Hakiki açlık yaşamayan nimetin kıymetini bilmez. İnsanlar maişet cihetinde farklıdır. Cenabı Hak bu nedenle zenginleri, fakirlere yardıma davet ediyor.
Eğer oruç olmazsa zenginler, açlık ve fakirliği tam hissedemez. Bu cihette insaniyetteki hemcinsine şefkat ise, şükrü hakikinin bir esasıdır. İnsan eğer nefsine hakiki bir açlık çektirmezse, kendinden daha fakir olanlara tam yardım yapamaz.
Orucun dördüncü hikmeti ise; nefsin terbiyesine bakar. Nefsi terbiye eder. İnsan abdiyetini, kulluğunu hatırlatır.
Nefis, kendini hür ve serbest ister ve öyle telakki eder. Hatta kendinde hayali bir Rablık vehmeder, serbest bir yaşayış arzu eder. Hadsiz nimetlerle terbiye olunduğunu düşünmek istemiyor. Husussan dünyada servet ve iktidarı varsa her şeyi yutar.
İşte Ramazan’ı Şerif’te en zenginden en fakire kadar herkesin nefsi anlar ki; kendisi malik değil kiracıdır; hür değil, abddir. Emrolunmazsa en adi ve rahat şeyi de yapamaz, elini suya uzatamaz diye hayali Rablığı, firavunluğu kırılır. Kulluğunu anlar, hakiki vazifesi olan şükre girer.
Orucun beşinci hikmeti ise; insana zayıf, aciz ve fani olduğunu tahattur ettirir.
İnsan gafletle acz ve fakrını kusurunu göremez. Hem musibetlere, ölüme maruz olduğunu, dağılır et ve kemikten ibaret olduğunu düşünemez. Şedit bin hırsla dünyaya sarılır. Her lezzetli menfaatli şeye bağlanır. Kendi nefsani arzuları içinde yuvarlanır. Hayat-ı uhreviyesini düşünmez.
İşte oruç açlıkla insana aciz olduğunu hatırlatır. Ne kadar, kendisinin de rahmet, şefkate muhtaç olduğunu derk ettirir.
Orucun altıncı hikmeti ise; Kuran Ramazan ayında nüzul olmuş; her Ramazan-ı Şerifte, yeme ve içmenin terkiyle yeni nazil oluyormuş gibi Kuran’ı okumak ve dinlemektir.
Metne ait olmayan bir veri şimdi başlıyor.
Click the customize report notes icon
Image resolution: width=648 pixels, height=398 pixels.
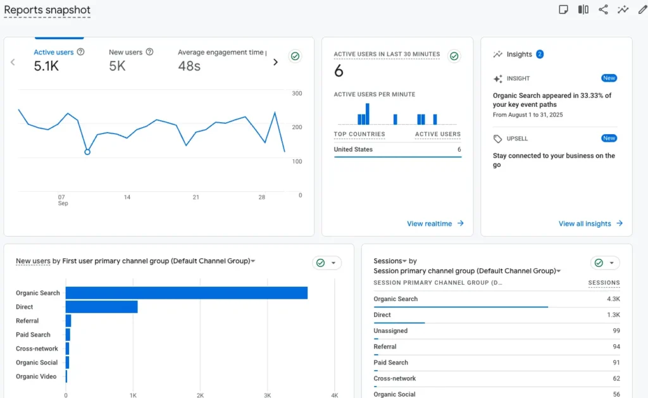pos(563,9)
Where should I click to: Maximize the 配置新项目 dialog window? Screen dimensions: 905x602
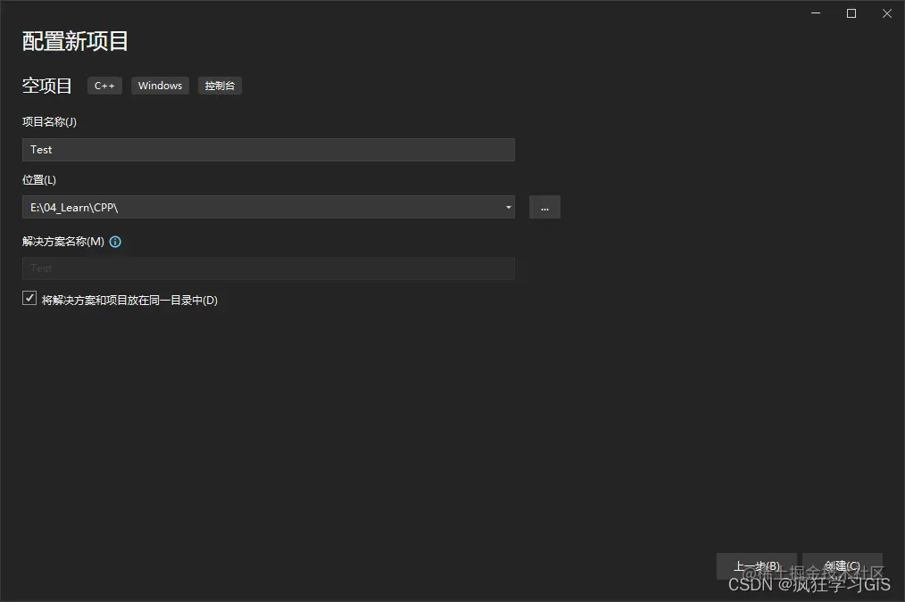click(x=851, y=13)
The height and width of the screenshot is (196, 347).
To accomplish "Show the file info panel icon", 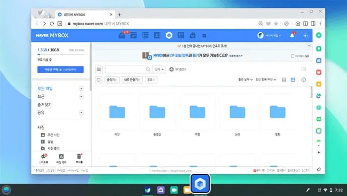I will tap(303, 80).
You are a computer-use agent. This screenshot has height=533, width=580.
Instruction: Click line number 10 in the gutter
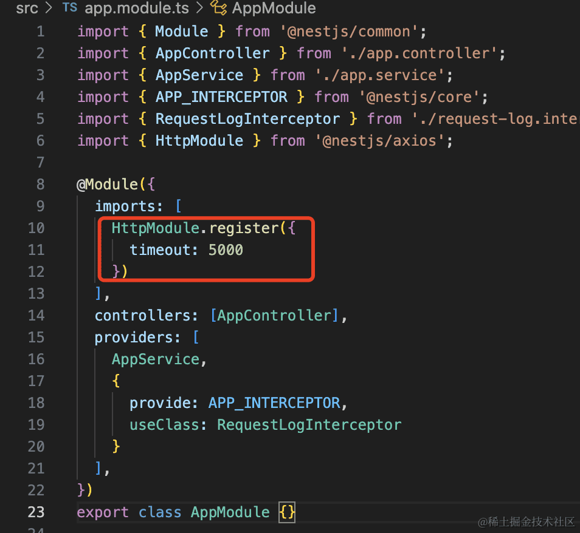(x=36, y=228)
Zaten Ramazan ayı da çok okunan Kuran’la bir Kuran ayı olduğunu gösterir.
Orucun yedinci hikmeti ise, Ramazan ayında amellerin sevabı bire bindir. Bu ayda her sevabın ameli katlanır.
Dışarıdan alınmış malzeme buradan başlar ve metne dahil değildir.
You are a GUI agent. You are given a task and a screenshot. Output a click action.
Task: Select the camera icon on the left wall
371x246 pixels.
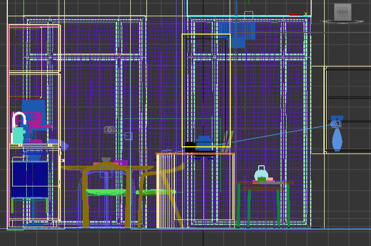(x=110, y=129)
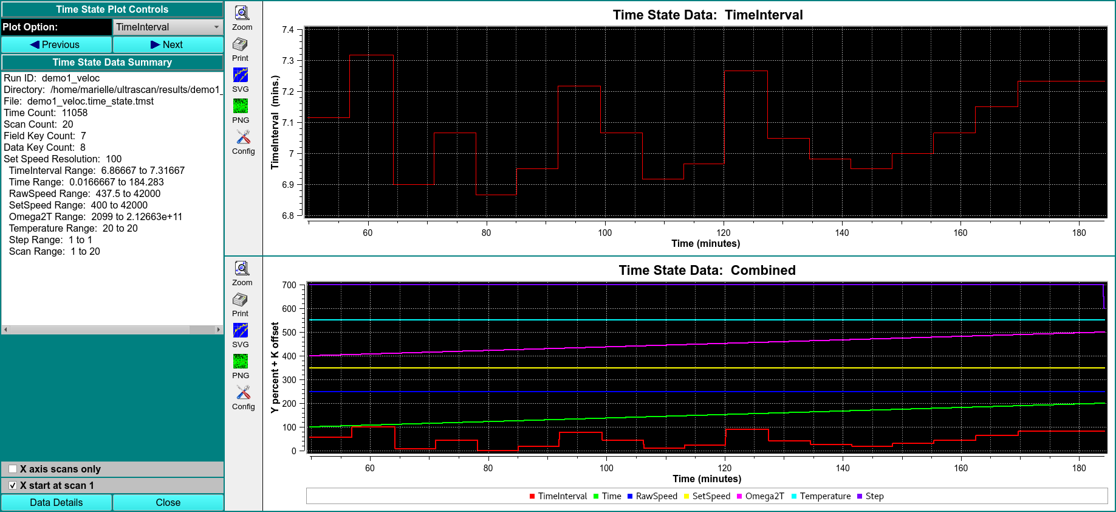Open the Data Details window
This screenshot has height=512, width=1116.
point(56,503)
Evet, Ramazan-ı Şerif, bu fani dünyada, fani ömür içinde ve kısa bir hayatta baki bir ömür ve uzun bir baki hayatı kazandırır. Leyle-i Kadir ise, Nass-ı Kuran ile bin aydan daha hayırlı olduğu, bu sırra bir delildir.
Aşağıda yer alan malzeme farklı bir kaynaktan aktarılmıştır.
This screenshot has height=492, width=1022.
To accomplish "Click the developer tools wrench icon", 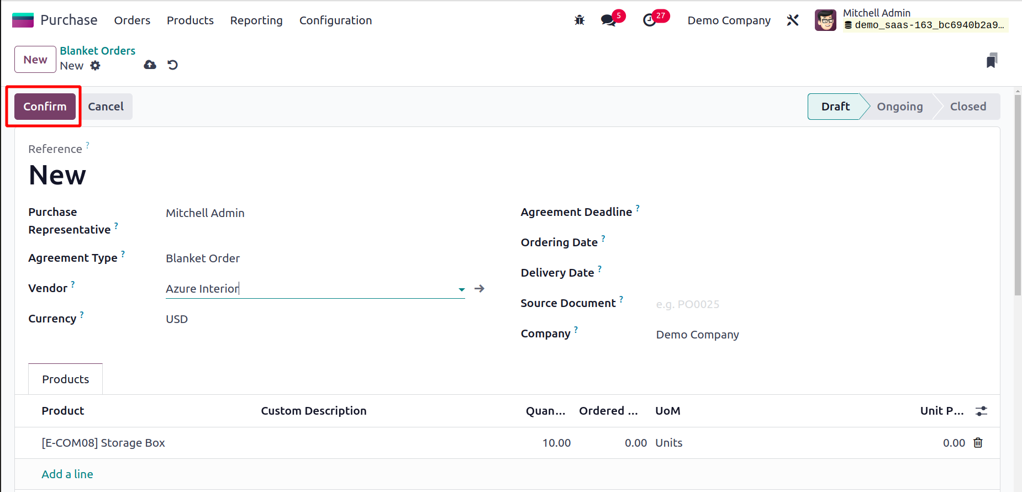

Orucun sekizinci hikmeti ise; insanın şahsi hayatına bakar; sağlık yönünden insanın yararınadır.
Oruç insana ilaç nev’inden maddi ve manevi bir perhizdir. Hem gelişi güzel daim yemek tıbben de sağlığa zarardır. İşte oruç vasıtasıyla insan bir nevi perhize alışır. Oruç sabırsızlığın, tahammülsüzlüğün de ilacıdır. Ayrıca manevi yönden de, Ramazan-ı Şerifte müminler, derecatına göre ayrı ayrı nurlara, feyizlere, manevi sürurlara mazhar oluyorlar. Kalb ve ruh, akıl, sır gibi letaifin o mübarek ayda oruç vasıtasıyla çok terakkiyat ve tefeyyüzleri vardır. Midenin ağlamasına rağmen, onlar masumane gülüyorlar.
Orucun sayısız hikmetlerinden dokuzuncu hikmeti ise; insana kul olduğunu hatırlatmasıdır.
Nefis, hep serbestlik istiyor. Rabbini tanımak istemiyor. Fakat açlıkla o damar kırılır. İşte Ramazan-ı Şerifte oruç, doğrudan doğruya nefsin firavunluk cephesine darbe vurur, kırar. Aczini, zaafını, fakrını gösterir. Abd olduğunu bildirir.
Hem Hadisle bildirildiği gibi; Cenabı Hak nefse demiş ki; ben kimim, sen kimsin? Nefis de, ben benim, sen sensin demiş. Azap vermiş, cehenneme atmış yine sormuş, yine sen sensin, ben benim demiş. Sonra açlık ile azap vermiş, bu sefer “Sen, benim Rabb-ı Rahîmimsin; ben, senin aciz bir abdinim” demiş.
Evet, biz Cenab-ı Hakk’ın oruç davetine icabet edersek bu hikmetlere, sayısız faydalara, feyizlere mazhar olabiliriz.